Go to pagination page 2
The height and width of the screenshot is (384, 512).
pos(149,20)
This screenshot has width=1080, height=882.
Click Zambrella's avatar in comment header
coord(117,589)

Work task:
Write the records out again, character for character.

Exercise response:
Go to pagination page 2
The height and width of the screenshot is (384, 512).
pos(149,20)
This screenshot has width=1080, height=882.
Click Zambrella's avatar in comment header
coord(117,589)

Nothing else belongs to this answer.